SOURCE DOCUMENT
The Tribulations of Mr. N***, or Travel Through the Slave Trade
- by Thibault Ehrengardt
“On April 1st, 1702, I sailed from Chef de Bois, two miles away from La Rochelle, for Guinea on board a vessel of the King loaded with 50 guns.” That’s the perfect travel book incipit—straight to the heart of the action! Welcome on board an infamous slave ship bound to Africa and then the West Indies. This opening line is taken from Voyages Aux Côtes de Guinée & en Amérique (Amsterdam, 1719), an anonymous and very bizarre relation published far from the King’s censorship.

RAW DATA
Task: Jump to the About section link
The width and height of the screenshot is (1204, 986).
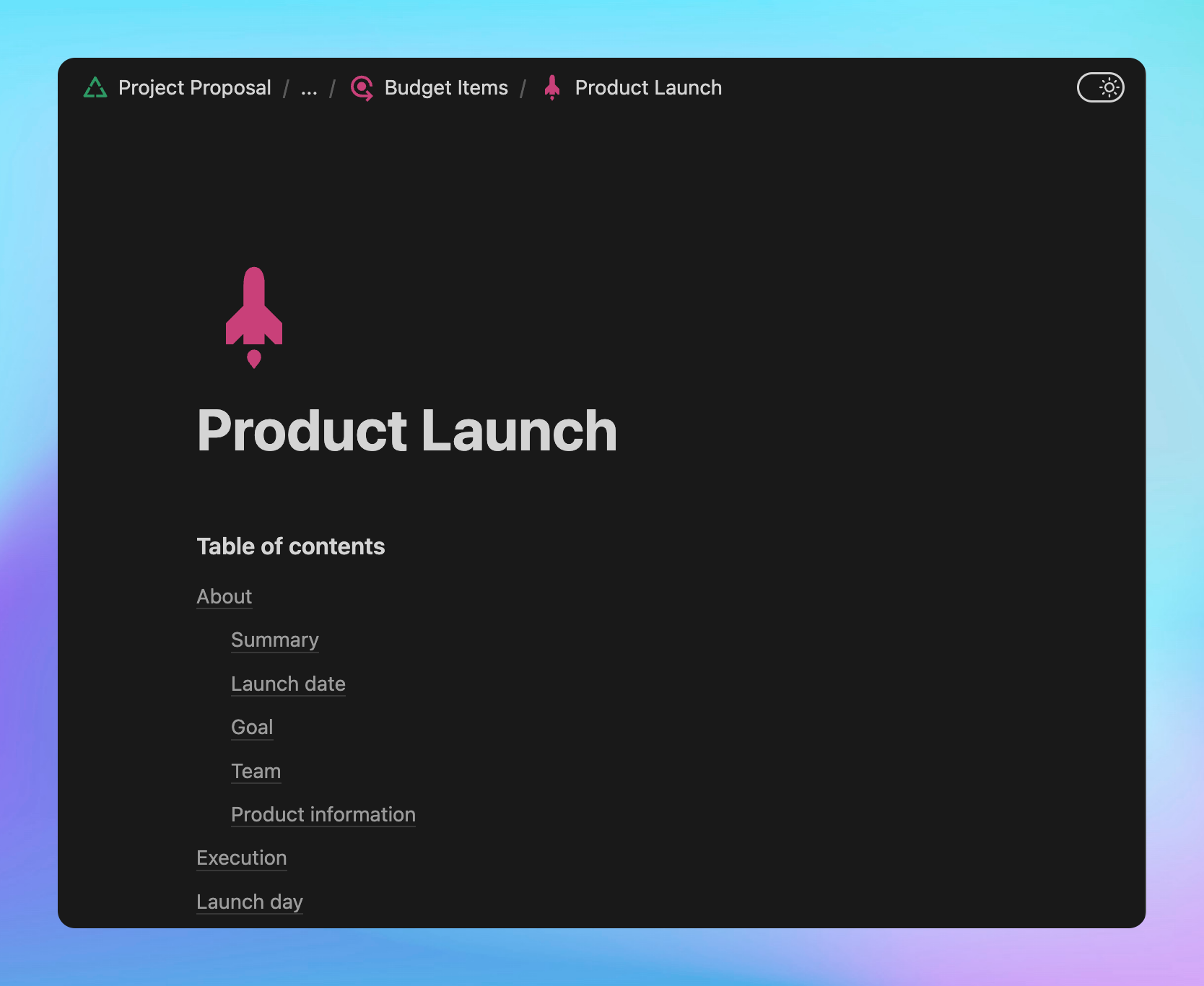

WHAT TO PRODUCE
In the text on the slave-trade travel book, from where did the ship sail on April 1st, 1702?

FULL ANSWER
From Chef de Bois, two miles away from La Rochelle.